- Theatrical release poster
- Directed by: Trinadha Rao Nakkina
- Produced by: Bekkam Venugopal
- Starring: Tanish Niti Taylor Madalasa Sharma Mahaboob Basha
- Cinematography: Sai Sriram
- Music by: Shekar Chandra
- Production company: Lucky Media
- Release date: 23 June 2012;
- Country: India
- Language: Telugu

= Mem Vayasuku Vacham =

Mem Vayasuku Vacham is a 2012 Indian Telugu-language film directed by Trinadha Rao Nakkina. The film stars Tanish and Niti Taylor. The film was titled after a song from 7G Brindavan Colony (2004).

Mem Vayasuku Vacham was a success at the box office.

== Plot ==
When Lucky meets Dil, he has no way of knowing that he would fall in love with her. When he knows that she is engaged to another man he realizes his love for her. He expresses his feelings, but she keeps him away. Then she realizes that she is also in love, however fate is determined to keep the two apart, as Dil is set to marry another man.

The story revolves around a young man Lucky who loves a girl named Khushi. Later she gets to know about Dil, a girl who lucky used to love.

- 3 years before

Lucky a college student meets Dil along with her brother as a small Quarrell starts between Lucky and her brother. He later realizes that Dil is in the same class as he is. After a series of funny moments, they become close friends and lucky harnesses feelings for her only to know that she is engaged and was leaving the college. he requests her to attend the sendoff party and then leave the college and she hesitantly agrees. During those three days they grow close to each other.

In a subsequent scene its known that Dil's parents have set the dates for marriage. Worried by this both decide to elope and are helped by Lucky's friends. They arrange a register marriage, but due to a change of heart Dil opts to not deceive her parents. So Lucky takes her back to their parents' house where a small fight breaks between Ismail and Lucky.

Dil decides that she would listen to her parents and marry kudus, her fiancé.' Heartbroken by this, Lucky drinks and misses the marriage.
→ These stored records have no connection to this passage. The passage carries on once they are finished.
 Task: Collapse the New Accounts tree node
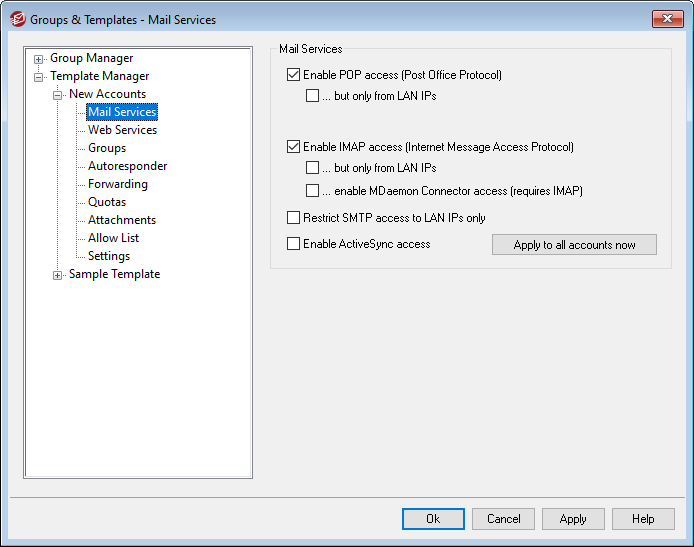coord(58,95)
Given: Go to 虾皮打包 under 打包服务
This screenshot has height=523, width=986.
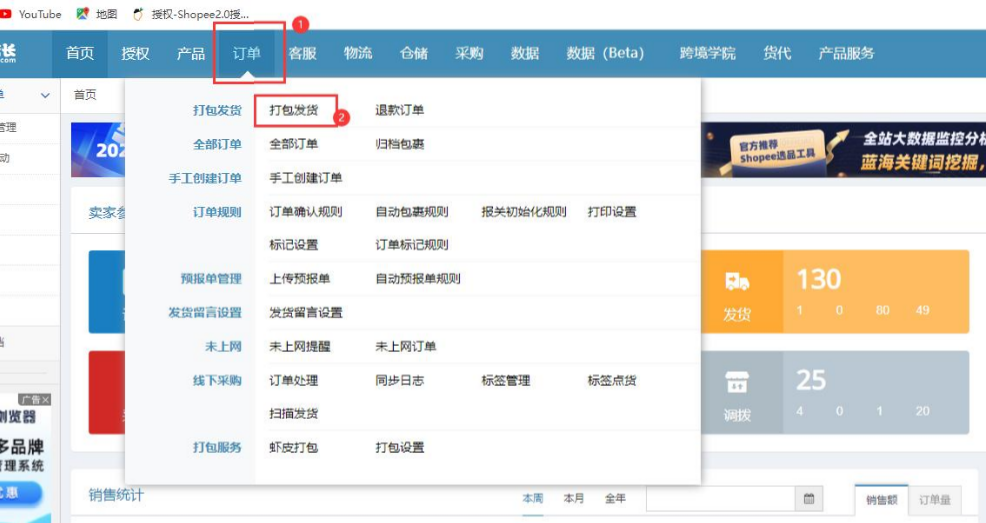Looking at the screenshot, I should click(294, 447).

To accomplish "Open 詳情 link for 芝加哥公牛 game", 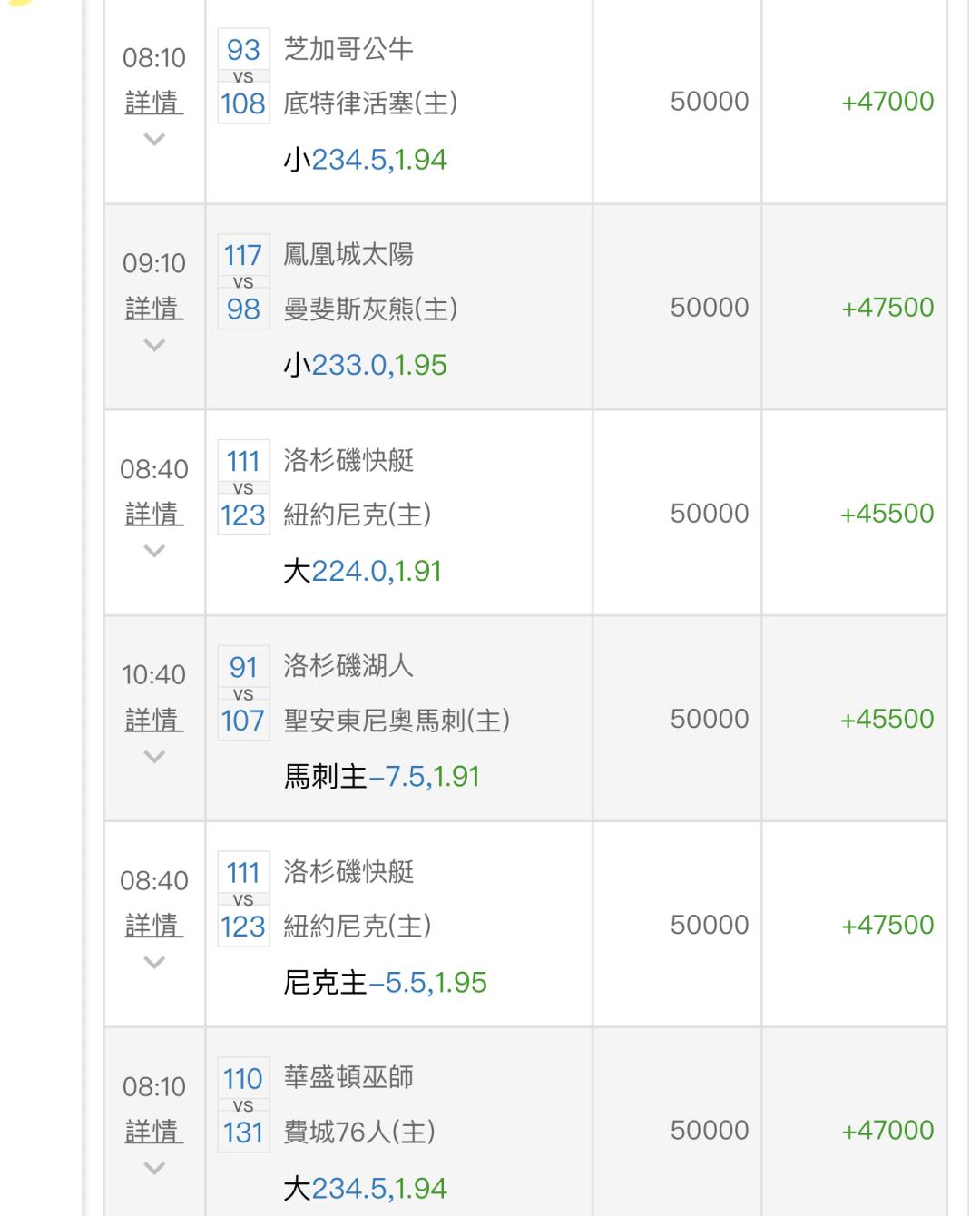I will (x=154, y=103).
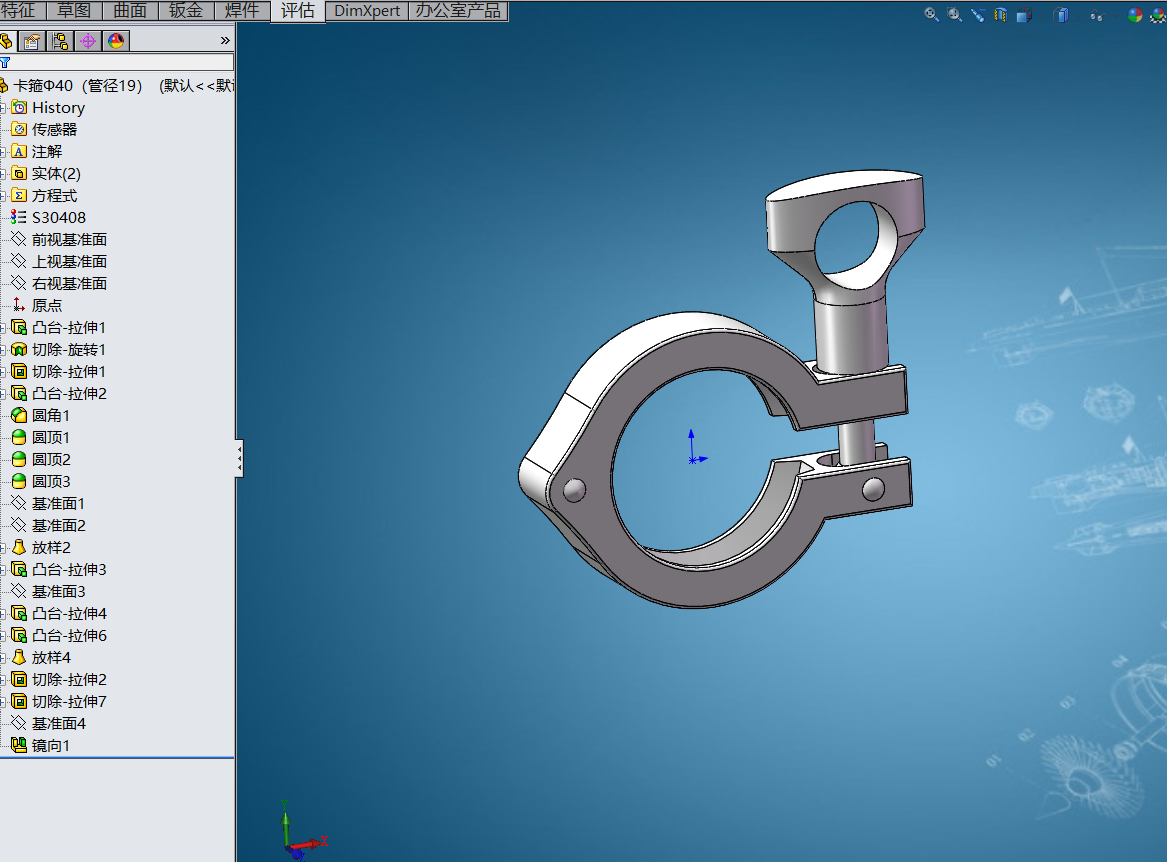Click the Previous View icon
1167x862 pixels.
[978, 14]
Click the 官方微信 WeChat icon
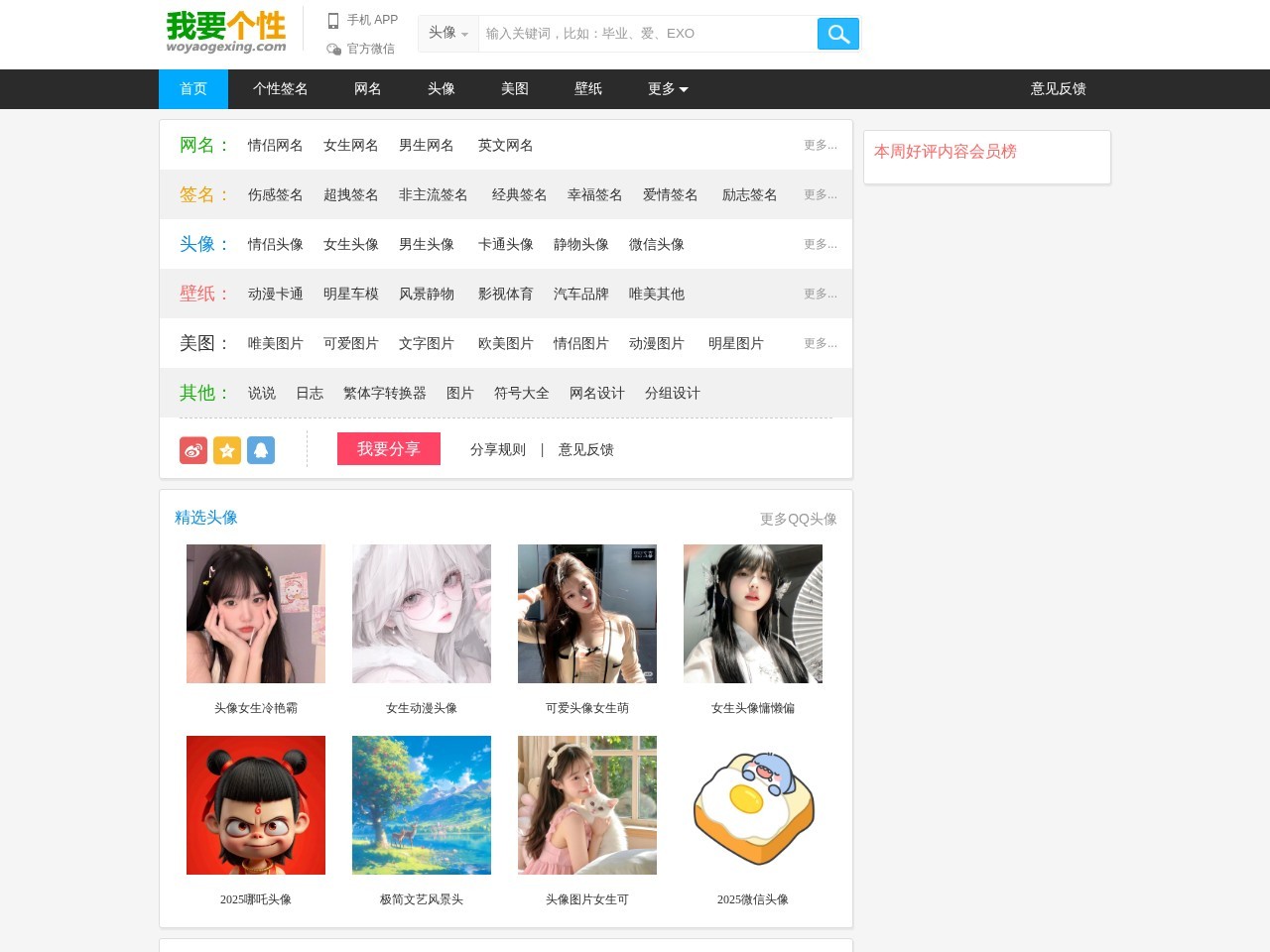This screenshot has height=952, width=1270. point(334,47)
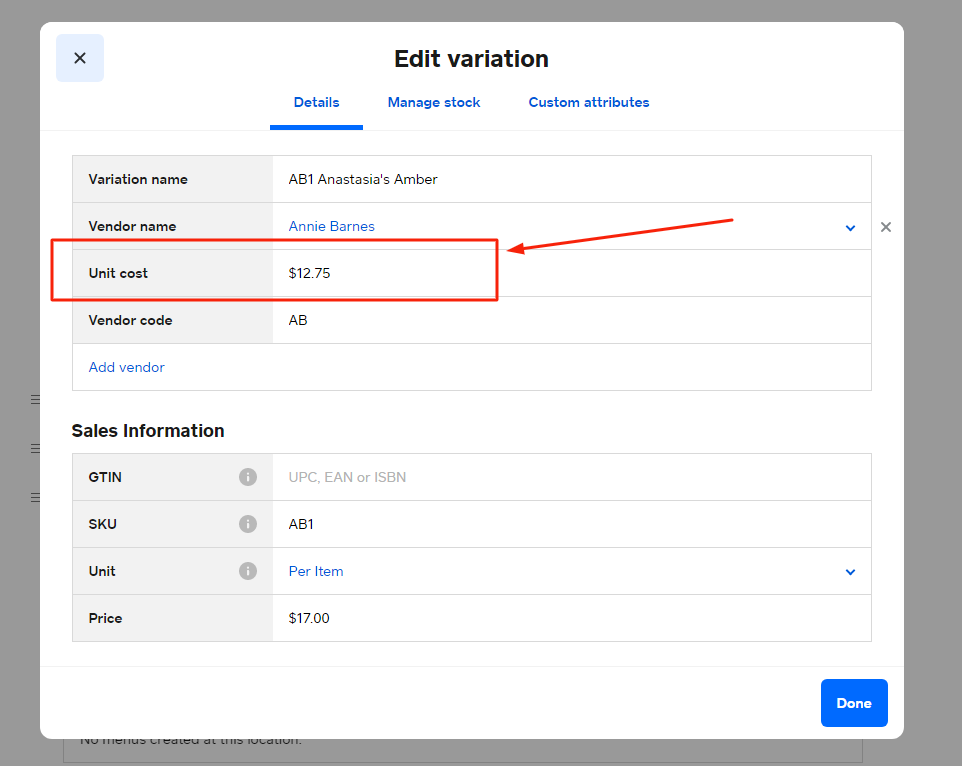Edit the Variation name field
This screenshot has width=962, height=766.
[570, 180]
He is mentally broken and wants to meet her for a final time, but his friend controls him.

- Present

After being satisfied with the answer Kushi grows closer to him thanks to an explanation from Subramanyam. Later its shown that Dil and Lucky are on good terms and are now close friends. Lucky and Kushi meet Dil and kudus who now have a son. The movie ends with Kushi accepting Lucky's love.

==Soundtrack==
The music was composed by Shekar Chandra.

| No. | Title | Singer(s) | Length |
|---|---|---|---|
| 1. | "Love You Cheputhondi" | Revanth |  |
| 2. | "Nuvvala Oka Navvutho" | Sekhar Chandra |  |
| 3. | "Vellipove" | Ranjith |  |
| 4. | "Manasuko Emayindo" | Anjana Sowmya | 04:38 |
| 5. | "Giftulu Isthadu" | Geeta Madhuri, Tejaswini |  |
| 6. | "Oopirilo Oopiriga" | Harshika, Deepu |  |

== Reception ==
A critic from The Times of India rated it at three stars, citing that the movie's romance and music stood out as highlights. Jeevi of Idlebrain.com rated the film 3/5 and wrote, "Mem Vayasuku Vacham is a film that is different from the routine love stories we get in Telugu films. It is realistic, partly entertaining and honest".